#### Saved data entries:

• • • • •

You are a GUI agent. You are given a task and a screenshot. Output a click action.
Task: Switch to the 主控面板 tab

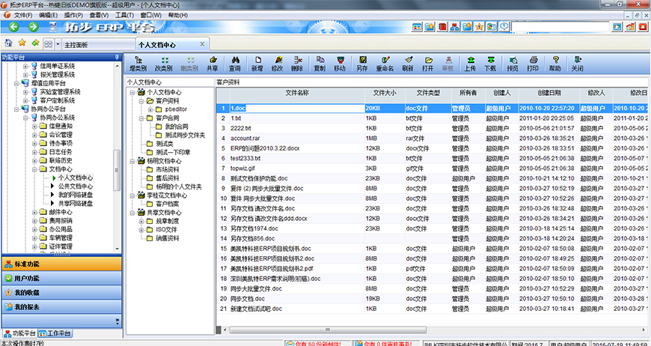[x=77, y=45]
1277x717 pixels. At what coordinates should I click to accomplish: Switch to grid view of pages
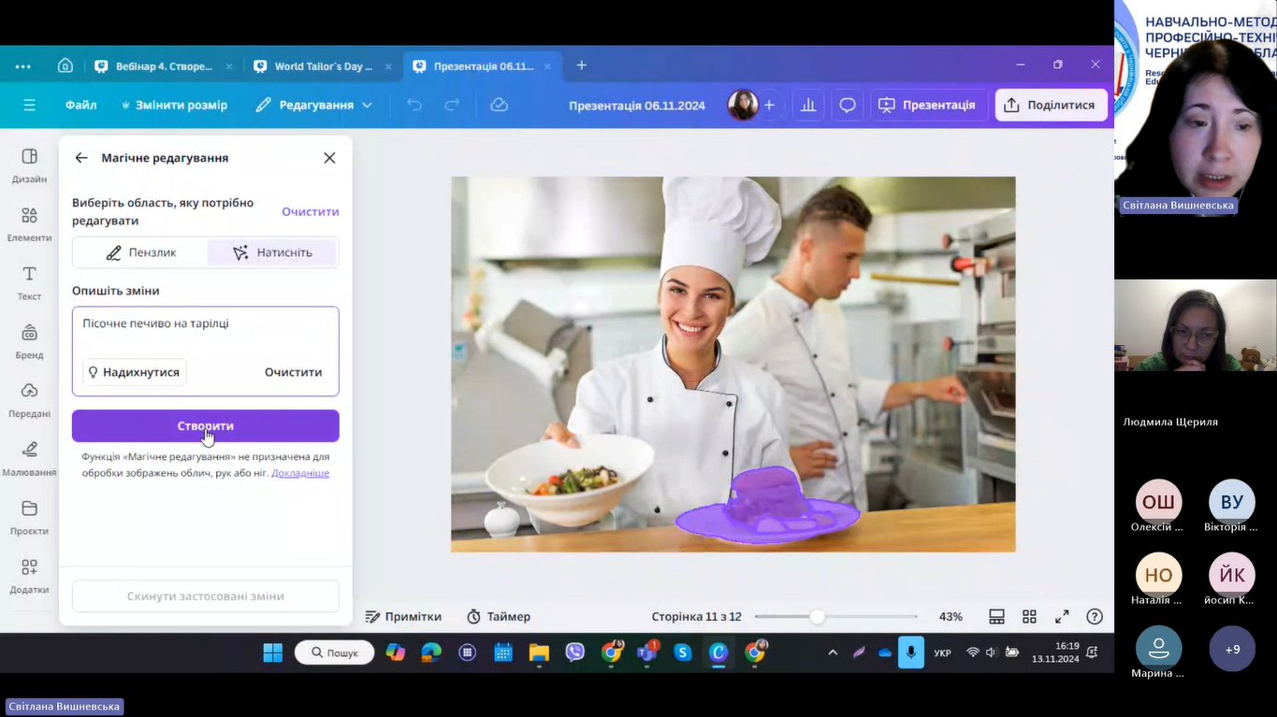(x=1029, y=617)
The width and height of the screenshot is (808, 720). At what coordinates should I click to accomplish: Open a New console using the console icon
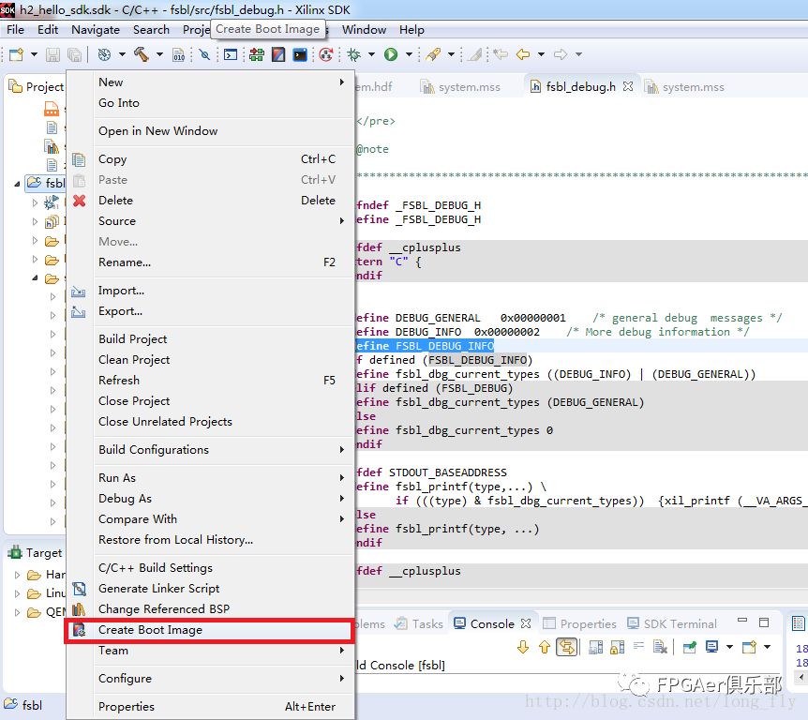tap(749, 647)
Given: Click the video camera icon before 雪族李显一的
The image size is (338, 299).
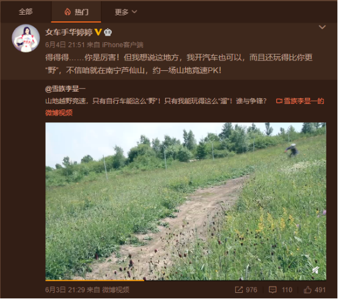Looking at the screenshot, I should pyautogui.click(x=279, y=101).
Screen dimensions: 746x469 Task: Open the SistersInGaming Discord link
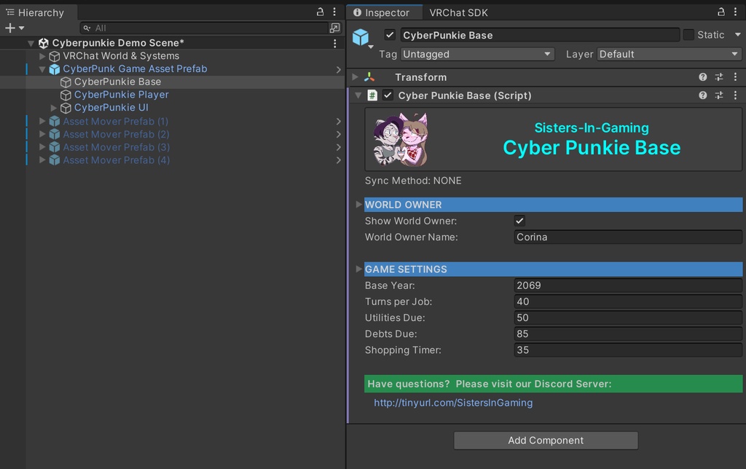click(x=453, y=402)
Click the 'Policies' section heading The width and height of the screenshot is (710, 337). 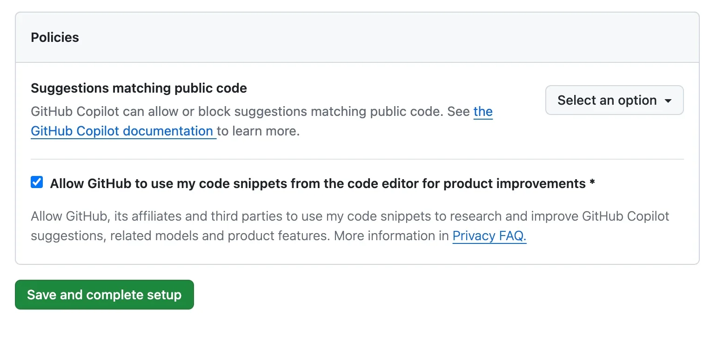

• • • • •

#### About this task:
Reproduce exactly, and only, the lines from the one holding "The image size is (338, 299)." through the final line of the entries. Do not include the pictures.

#### Exercise solution:
The image size is (338, 299).
Looking at the screenshot, I should pyautogui.click(x=279, y=101).
Screen dimensions: 746x469 Task: Open the SistersInGaming Discord link
click(x=453, y=402)
Click the 'Policies' section heading The width and height of the screenshot is (710, 337). 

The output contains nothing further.